== TASK TO COMPLETE ==
Among the entries below, find the lines with "will" and copy them.

[Collected data entries]
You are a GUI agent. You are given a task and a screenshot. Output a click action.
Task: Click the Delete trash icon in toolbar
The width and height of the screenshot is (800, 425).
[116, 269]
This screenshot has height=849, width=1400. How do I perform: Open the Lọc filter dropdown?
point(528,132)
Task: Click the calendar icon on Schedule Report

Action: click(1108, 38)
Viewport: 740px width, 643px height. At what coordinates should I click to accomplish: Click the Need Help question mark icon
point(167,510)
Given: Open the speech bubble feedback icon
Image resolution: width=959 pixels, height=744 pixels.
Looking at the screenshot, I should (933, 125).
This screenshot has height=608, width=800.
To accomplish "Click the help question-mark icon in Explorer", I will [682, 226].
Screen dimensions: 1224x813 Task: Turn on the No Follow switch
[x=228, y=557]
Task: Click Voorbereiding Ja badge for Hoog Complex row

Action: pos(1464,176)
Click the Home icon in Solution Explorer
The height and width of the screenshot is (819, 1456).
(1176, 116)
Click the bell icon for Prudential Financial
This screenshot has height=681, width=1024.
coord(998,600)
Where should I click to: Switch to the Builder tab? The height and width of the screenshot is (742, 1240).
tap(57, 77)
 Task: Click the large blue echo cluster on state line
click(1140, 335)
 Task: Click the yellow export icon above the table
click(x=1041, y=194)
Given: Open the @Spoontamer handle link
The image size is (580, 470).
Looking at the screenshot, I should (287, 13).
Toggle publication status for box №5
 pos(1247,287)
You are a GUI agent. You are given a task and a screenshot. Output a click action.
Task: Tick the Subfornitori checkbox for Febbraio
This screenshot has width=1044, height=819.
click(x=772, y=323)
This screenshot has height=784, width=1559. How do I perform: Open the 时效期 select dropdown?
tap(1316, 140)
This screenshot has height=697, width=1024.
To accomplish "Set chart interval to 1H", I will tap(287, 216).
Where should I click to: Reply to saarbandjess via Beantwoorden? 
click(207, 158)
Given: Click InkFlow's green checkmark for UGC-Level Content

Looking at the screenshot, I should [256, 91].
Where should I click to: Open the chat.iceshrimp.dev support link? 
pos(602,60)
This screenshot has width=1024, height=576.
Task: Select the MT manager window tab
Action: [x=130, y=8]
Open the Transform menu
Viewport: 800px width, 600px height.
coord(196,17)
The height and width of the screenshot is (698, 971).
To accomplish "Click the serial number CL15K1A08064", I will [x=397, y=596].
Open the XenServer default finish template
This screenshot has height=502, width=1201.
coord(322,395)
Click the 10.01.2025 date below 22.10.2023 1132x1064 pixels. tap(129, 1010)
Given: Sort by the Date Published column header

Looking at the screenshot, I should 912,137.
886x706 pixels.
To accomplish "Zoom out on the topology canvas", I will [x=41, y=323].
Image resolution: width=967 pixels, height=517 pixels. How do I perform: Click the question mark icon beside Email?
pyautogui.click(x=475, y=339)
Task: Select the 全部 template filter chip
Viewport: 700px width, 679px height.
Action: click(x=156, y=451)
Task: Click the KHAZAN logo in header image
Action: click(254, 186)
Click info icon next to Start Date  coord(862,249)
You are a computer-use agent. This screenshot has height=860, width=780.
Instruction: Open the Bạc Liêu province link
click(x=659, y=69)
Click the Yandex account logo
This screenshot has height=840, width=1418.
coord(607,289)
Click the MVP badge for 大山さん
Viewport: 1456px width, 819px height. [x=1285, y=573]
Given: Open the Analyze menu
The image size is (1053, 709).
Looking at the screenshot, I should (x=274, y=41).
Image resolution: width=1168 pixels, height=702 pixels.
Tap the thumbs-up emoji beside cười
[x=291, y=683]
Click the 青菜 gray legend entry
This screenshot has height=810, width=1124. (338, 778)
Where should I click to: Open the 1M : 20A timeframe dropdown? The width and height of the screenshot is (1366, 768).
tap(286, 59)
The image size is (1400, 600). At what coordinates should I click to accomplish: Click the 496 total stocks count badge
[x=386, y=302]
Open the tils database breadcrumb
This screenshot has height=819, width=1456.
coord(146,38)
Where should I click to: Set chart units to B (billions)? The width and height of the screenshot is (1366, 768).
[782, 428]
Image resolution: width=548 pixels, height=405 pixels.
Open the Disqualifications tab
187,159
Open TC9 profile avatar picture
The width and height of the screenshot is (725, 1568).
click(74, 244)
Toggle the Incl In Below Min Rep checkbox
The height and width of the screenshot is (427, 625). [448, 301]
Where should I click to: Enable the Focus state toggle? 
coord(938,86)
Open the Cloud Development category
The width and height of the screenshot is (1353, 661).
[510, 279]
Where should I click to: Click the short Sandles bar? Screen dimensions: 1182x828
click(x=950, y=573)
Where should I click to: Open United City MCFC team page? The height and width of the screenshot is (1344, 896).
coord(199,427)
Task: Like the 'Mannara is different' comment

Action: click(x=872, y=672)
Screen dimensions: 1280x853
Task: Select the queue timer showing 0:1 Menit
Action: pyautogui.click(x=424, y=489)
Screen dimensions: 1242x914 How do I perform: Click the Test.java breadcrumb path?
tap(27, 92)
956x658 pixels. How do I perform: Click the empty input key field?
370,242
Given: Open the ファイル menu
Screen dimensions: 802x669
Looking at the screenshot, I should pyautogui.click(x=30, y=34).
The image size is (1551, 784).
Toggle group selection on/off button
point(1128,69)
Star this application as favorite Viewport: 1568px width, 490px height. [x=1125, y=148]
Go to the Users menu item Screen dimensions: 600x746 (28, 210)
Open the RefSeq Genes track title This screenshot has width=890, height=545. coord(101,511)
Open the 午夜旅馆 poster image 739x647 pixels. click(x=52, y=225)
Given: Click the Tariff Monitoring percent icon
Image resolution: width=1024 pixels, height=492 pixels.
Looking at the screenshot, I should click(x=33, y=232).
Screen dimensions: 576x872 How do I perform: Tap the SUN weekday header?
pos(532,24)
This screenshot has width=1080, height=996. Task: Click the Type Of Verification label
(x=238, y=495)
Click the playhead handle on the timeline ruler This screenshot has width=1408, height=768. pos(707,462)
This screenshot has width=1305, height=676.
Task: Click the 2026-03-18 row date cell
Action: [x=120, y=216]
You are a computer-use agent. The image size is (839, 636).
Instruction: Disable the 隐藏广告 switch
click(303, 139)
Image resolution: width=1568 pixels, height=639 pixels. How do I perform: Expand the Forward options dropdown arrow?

== ANSWER SECTION ==
To accomplish "Click the help question-mark icon in Explorer", I will [682, 226].
To accomplish "Set chart interval to 1H", I will tap(287, 216).
To accomplish "Click the serial number CL15K1A08064", I will [x=397, y=596].
To accomplish "Zoom out on the topology canvas", I will [x=41, y=323].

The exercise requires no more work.